→ **Try it**
Read the lines below. Copy out any that hold the string "green".

[Source records]

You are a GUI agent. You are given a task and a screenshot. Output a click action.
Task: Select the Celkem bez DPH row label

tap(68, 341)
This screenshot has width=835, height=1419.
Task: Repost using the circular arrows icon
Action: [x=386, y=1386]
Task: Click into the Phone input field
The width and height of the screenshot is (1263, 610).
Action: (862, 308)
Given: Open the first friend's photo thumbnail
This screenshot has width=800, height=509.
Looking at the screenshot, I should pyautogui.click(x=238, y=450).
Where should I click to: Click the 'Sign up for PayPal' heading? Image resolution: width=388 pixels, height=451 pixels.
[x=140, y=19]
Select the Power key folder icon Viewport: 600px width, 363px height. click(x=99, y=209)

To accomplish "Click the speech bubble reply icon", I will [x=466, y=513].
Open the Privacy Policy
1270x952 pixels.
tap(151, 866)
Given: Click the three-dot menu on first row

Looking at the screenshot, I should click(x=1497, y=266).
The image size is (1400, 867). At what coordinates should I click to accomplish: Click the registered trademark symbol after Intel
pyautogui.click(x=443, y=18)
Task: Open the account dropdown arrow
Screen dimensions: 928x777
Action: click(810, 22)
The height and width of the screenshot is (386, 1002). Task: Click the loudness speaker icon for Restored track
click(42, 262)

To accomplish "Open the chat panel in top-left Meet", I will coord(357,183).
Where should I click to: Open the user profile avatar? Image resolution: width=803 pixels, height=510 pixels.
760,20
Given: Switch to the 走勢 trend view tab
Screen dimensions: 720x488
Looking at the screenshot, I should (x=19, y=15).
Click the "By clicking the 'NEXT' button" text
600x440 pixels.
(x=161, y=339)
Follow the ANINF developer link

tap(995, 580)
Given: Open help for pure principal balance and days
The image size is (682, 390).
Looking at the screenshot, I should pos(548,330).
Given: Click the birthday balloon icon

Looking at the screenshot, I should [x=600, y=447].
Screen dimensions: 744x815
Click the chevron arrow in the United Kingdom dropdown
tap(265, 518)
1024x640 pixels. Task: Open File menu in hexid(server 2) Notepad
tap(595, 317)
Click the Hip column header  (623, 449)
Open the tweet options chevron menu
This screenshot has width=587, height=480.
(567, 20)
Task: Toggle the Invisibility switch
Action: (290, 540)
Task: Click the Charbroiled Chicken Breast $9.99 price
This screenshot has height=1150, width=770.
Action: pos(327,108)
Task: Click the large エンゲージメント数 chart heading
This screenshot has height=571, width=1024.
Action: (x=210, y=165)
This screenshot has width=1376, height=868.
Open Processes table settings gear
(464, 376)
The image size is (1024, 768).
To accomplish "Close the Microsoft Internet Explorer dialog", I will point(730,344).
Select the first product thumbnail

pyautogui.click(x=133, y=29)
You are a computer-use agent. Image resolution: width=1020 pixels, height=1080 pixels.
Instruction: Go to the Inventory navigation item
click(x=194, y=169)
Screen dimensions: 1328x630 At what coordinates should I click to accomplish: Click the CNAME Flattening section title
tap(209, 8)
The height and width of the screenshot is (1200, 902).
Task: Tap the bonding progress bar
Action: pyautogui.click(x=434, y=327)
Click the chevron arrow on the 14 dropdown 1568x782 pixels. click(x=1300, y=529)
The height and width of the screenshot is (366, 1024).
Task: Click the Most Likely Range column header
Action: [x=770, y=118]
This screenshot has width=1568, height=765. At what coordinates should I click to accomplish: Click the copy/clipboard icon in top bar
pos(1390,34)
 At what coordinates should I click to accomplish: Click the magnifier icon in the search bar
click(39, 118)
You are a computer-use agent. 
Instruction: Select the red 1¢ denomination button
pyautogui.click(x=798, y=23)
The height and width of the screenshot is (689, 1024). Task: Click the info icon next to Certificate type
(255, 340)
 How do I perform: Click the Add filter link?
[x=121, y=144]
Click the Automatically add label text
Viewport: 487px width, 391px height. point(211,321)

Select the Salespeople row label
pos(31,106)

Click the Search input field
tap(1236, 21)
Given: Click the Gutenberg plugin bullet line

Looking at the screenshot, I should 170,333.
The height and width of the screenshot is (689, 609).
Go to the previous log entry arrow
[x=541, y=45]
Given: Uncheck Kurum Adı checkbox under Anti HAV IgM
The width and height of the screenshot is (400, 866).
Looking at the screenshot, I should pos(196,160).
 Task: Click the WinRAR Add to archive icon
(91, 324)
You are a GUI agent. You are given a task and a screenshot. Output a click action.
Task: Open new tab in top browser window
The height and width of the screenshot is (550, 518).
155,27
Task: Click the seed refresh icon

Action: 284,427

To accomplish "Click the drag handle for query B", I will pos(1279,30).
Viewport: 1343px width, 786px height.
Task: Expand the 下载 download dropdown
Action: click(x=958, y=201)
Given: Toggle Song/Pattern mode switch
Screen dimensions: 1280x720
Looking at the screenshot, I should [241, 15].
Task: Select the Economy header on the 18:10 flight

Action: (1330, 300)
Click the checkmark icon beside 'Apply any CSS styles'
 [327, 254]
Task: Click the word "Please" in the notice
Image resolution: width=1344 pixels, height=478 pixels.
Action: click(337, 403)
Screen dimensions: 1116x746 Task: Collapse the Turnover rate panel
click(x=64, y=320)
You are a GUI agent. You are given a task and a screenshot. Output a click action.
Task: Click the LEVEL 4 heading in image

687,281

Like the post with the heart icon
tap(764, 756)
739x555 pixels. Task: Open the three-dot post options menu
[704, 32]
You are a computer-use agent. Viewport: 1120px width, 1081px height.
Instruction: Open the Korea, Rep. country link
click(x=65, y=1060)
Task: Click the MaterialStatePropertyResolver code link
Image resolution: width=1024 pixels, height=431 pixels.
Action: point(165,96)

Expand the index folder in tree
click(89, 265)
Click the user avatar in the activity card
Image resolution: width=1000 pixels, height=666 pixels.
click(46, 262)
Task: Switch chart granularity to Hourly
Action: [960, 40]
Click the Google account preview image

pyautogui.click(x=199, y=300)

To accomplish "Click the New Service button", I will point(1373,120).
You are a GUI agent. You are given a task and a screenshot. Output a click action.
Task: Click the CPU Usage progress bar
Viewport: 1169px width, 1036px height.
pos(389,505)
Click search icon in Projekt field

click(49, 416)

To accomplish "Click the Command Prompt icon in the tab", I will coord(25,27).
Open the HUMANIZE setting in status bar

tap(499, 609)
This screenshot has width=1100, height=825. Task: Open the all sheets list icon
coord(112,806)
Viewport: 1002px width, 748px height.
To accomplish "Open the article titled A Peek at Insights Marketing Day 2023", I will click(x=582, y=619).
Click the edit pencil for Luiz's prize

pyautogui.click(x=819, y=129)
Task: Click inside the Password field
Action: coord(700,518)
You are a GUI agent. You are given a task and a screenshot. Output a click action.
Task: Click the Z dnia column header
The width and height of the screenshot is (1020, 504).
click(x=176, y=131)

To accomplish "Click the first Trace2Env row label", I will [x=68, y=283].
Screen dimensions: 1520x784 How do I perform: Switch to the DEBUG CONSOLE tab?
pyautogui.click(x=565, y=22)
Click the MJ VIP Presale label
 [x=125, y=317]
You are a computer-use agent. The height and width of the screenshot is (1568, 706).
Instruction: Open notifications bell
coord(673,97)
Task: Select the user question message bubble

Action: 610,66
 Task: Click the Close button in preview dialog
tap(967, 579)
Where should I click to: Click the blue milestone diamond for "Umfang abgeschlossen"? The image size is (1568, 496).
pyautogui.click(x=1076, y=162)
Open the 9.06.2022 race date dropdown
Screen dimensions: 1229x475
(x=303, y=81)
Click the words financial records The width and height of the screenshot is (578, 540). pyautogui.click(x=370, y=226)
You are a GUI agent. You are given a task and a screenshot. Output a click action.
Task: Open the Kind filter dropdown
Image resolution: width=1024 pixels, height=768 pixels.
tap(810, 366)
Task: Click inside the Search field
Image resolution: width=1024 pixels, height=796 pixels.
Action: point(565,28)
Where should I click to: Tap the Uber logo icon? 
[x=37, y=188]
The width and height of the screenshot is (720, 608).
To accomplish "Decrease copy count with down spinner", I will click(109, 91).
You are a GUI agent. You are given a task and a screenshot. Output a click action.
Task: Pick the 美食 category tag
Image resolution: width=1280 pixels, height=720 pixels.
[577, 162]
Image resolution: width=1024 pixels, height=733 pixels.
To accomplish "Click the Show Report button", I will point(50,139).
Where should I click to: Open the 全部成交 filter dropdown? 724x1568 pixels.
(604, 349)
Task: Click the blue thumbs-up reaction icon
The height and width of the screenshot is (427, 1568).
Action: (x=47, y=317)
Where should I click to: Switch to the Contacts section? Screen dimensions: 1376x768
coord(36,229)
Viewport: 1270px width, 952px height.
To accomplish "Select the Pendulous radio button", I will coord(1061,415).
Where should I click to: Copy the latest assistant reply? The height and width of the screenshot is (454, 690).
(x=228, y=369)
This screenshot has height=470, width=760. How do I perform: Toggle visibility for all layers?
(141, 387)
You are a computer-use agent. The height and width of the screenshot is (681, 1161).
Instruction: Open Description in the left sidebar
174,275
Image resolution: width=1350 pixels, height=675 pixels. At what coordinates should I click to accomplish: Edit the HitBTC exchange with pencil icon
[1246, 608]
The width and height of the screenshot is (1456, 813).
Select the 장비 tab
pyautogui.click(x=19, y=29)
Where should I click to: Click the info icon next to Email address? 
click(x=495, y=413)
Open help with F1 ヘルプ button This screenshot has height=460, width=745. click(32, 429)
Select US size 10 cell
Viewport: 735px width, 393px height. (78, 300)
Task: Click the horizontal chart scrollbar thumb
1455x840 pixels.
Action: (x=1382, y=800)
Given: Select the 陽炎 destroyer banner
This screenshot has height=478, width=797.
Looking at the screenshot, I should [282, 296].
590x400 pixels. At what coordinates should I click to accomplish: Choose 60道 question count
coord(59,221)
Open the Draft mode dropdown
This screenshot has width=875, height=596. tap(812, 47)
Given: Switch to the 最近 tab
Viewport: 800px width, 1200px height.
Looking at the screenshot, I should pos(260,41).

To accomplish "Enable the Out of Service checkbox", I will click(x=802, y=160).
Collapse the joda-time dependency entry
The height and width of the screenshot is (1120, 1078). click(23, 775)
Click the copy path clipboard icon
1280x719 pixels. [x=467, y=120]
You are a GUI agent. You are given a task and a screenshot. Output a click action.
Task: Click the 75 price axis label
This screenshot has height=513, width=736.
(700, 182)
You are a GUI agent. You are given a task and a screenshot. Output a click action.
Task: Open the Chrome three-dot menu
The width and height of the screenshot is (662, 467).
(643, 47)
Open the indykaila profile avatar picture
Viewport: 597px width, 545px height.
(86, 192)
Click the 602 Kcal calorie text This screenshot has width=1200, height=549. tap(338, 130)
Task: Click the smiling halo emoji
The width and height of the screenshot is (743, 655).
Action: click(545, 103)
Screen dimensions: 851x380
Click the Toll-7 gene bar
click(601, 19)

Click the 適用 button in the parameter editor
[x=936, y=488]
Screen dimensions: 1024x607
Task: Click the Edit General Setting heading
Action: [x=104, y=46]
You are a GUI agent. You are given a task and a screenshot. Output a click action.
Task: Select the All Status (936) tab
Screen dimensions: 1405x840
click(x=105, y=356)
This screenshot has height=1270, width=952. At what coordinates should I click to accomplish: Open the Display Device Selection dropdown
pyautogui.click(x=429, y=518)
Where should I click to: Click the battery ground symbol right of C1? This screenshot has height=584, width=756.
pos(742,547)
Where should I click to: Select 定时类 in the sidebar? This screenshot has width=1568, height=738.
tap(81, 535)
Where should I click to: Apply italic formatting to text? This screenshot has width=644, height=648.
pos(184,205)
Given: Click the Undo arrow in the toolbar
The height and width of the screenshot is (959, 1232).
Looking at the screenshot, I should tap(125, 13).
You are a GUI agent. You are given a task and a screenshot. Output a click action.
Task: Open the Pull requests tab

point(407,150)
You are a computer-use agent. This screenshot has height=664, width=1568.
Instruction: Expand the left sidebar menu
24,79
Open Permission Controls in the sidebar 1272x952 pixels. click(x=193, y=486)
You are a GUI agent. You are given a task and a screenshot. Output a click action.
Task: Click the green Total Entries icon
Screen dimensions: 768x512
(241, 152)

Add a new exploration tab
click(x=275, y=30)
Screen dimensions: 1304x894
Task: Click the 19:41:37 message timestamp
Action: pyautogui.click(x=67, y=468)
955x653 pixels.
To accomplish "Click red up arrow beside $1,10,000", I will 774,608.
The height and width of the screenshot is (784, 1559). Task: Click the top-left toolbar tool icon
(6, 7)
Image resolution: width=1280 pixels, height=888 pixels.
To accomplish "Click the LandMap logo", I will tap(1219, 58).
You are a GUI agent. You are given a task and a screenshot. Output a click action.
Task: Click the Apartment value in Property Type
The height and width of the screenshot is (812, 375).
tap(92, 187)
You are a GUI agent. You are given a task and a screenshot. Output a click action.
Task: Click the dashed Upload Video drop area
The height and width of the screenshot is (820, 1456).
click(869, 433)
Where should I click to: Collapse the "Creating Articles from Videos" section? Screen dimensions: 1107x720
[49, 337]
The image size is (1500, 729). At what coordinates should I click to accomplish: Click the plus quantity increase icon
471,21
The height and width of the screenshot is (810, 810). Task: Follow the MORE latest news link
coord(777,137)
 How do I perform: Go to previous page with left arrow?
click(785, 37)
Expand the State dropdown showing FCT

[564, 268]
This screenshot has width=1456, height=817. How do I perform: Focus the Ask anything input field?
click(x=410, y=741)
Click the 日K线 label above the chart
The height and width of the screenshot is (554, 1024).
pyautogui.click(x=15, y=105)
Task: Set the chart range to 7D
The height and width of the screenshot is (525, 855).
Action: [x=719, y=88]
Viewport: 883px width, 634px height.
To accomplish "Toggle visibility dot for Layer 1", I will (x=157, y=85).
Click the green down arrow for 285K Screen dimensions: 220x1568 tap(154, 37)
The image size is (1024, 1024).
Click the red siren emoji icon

→ **Result for this task**
Task: Click the green Total Entries icon
Click the green down arrow for 285K Screen dimensions: 220x1568 tap(154, 37)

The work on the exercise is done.